GPT-4 Arrives and the AI Race Accelerates

OpenAI released GPT-4 on March 14th, and the capability jump is staggering. The model can reason about images — analysing charts, diagrams, and photographs. It scores in the 90th percentile on the bar exam (GPT-3.5 scored in the 10th). It passes the AP Biology, AP Chemistry, and AP Calculus exams. And in my own testing over the past 48 hours, it handles complex multi-step reasoning tasks that GPT-3.5 could not even attempt.

I have been using OpenAI's models for two years now. Each iteration has been meaningfully better than the last. But GPT-4 is not an incremental improvement. It is a step change — the difference between a tool that is occasionally useful and a tool that is consistently reliable for serious professional work.

What Changed

The improvements are not just in raw capability but in reliability. GPT-3.5 was impressive but inconsistent — it would produce brilliant analysis one moment and confident nonsense the next. GPT-4 is dramatically more consistent. It follows complex instructions more faithfully. It hallucinates less frequently. And it handles nuance — qualifications, caveats, uncertainty — in a way that makes its outputs genuinely useful for professional decision-making.

The multimodal capability — the ability to process images alongside text — opens entirely new use cases. Analysing financial charts. Reading and interpreting legal documents with complex formatting. Processing screenshots of user interfaces. Evaluating architectural diagrams. The model can now engage with the visual information that constitutes a significant portion of professional work.

The Competitive Landscape

GPT-4's launch has intensified the AI race. Google released Bard (based on its PaLM model) and is integrating AI into every product. Anthropic launched Claude, positioning it as a safer, more controllable alternative. Meta released LLaMA, an open-source model that enables researchers and companies to build on top of frontier capabilities. And a wave of startups — Cohere, AI21, Mistral — are building specialised models for enterprise use cases.

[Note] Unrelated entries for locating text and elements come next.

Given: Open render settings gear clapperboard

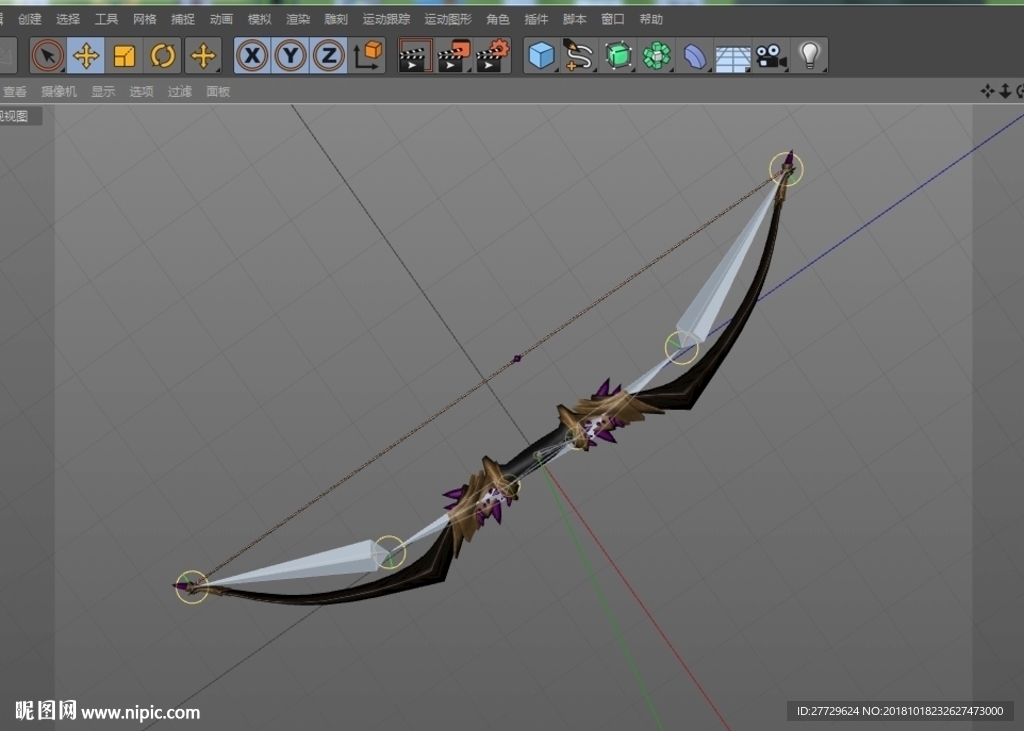Looking at the screenshot, I should click(x=492, y=56).
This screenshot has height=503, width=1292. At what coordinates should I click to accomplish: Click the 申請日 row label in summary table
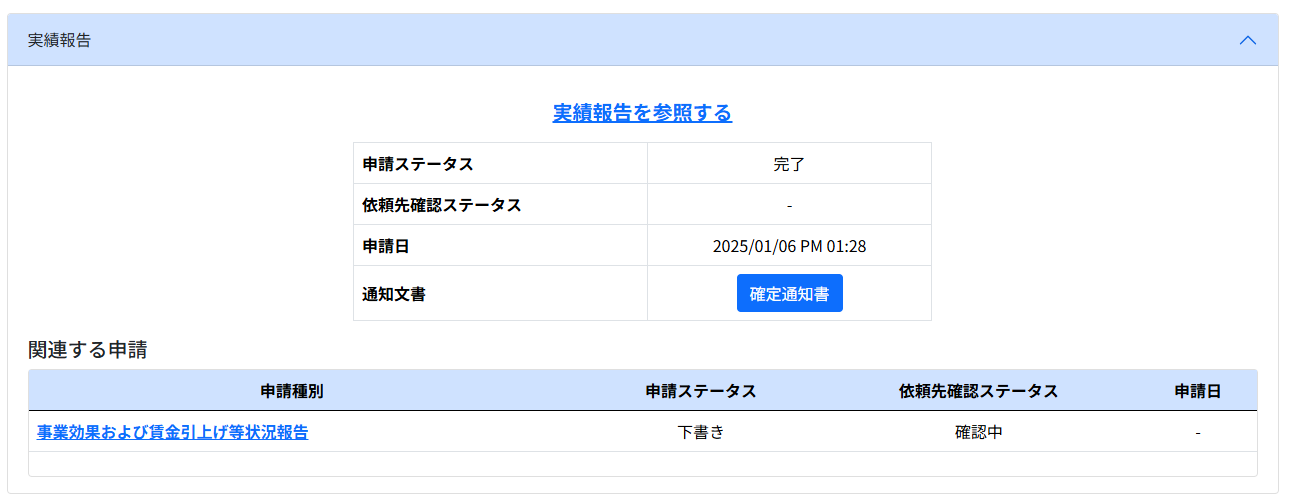click(386, 246)
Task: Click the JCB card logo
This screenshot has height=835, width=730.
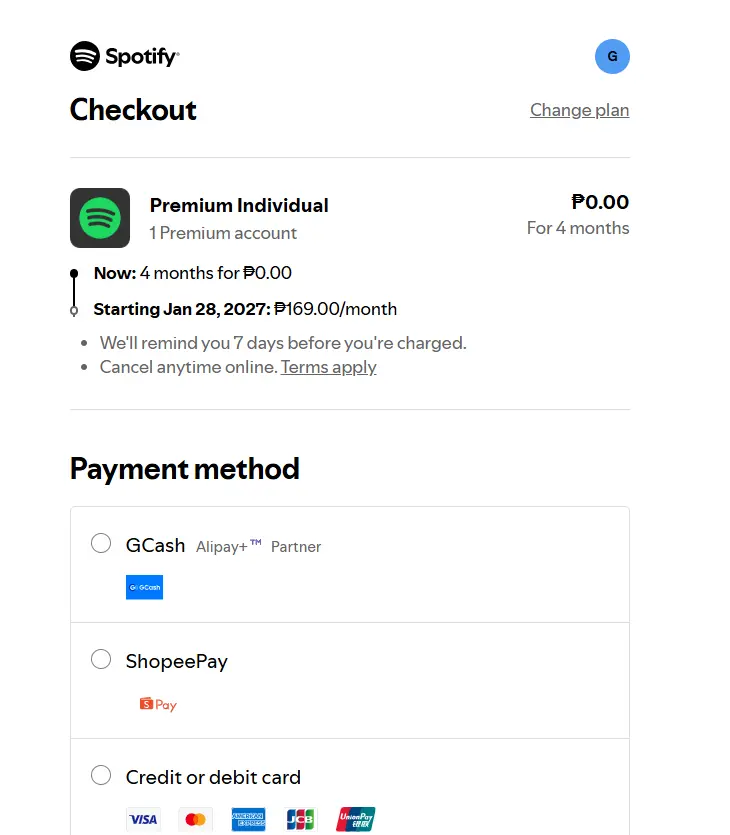Action: [x=300, y=819]
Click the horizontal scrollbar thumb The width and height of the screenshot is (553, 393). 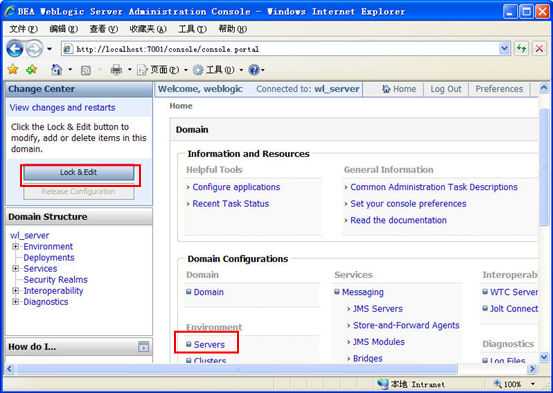pyautogui.click(x=237, y=369)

The competition is healthy. It is driving rapid improvement, reducing costs, and expanding access. But it is also creating pressure to move fast — to release capabilities before their implications are fully understood, to prioritise market position over safety research, and to deploy models in high-stakes domains before the reliability is sufficient.

The Implications I Am Watching

Three implications are particularly relevant to the themes I write about.

AI and financial services. GPT-4's reliability makes it suitable for professional financial work — analysis, compliance, due diligence, and client communication. The firms that integrate these capabilities will be dramatically more productive. The regulatory implications — around liability, disclosure, and the use of AI in regulated activities — are still being worked out.

AI and crypto. The intersection is becoming more concrete. AI-powered smart contract auditing tools are improving rapidly. AI agents that can interact with DeFi protocols are being prototyped. And the question of how to pay AI agents for services — which requires programmable, permissionless payment rails — is becoming practically relevant.

AI regulation. The EU is developing the AI Act. The US is debating executive orders and legislative frameworks. China has already implemented AI regulations. The regulatory landscape for AI is forming in real time, and it will shape how the technology is developed and deployed for decades.

My View

GPT-4 confirms what I have believed since the private beta: large language models are the most transformative technology since the internet. The capability curve is steeper than I expected. The competitive dynamics are more intense. And the implications — for finance, for crypto, for every knowledge-intensive profession — are more immediate than most people realise.

GPT-4 is not the destination. It is a waypoint on a capability curve that is steeper than anyone predicted. The professionals and organisations that are building with these tools today will define the next decade. The ones that are waiting will be defined by it.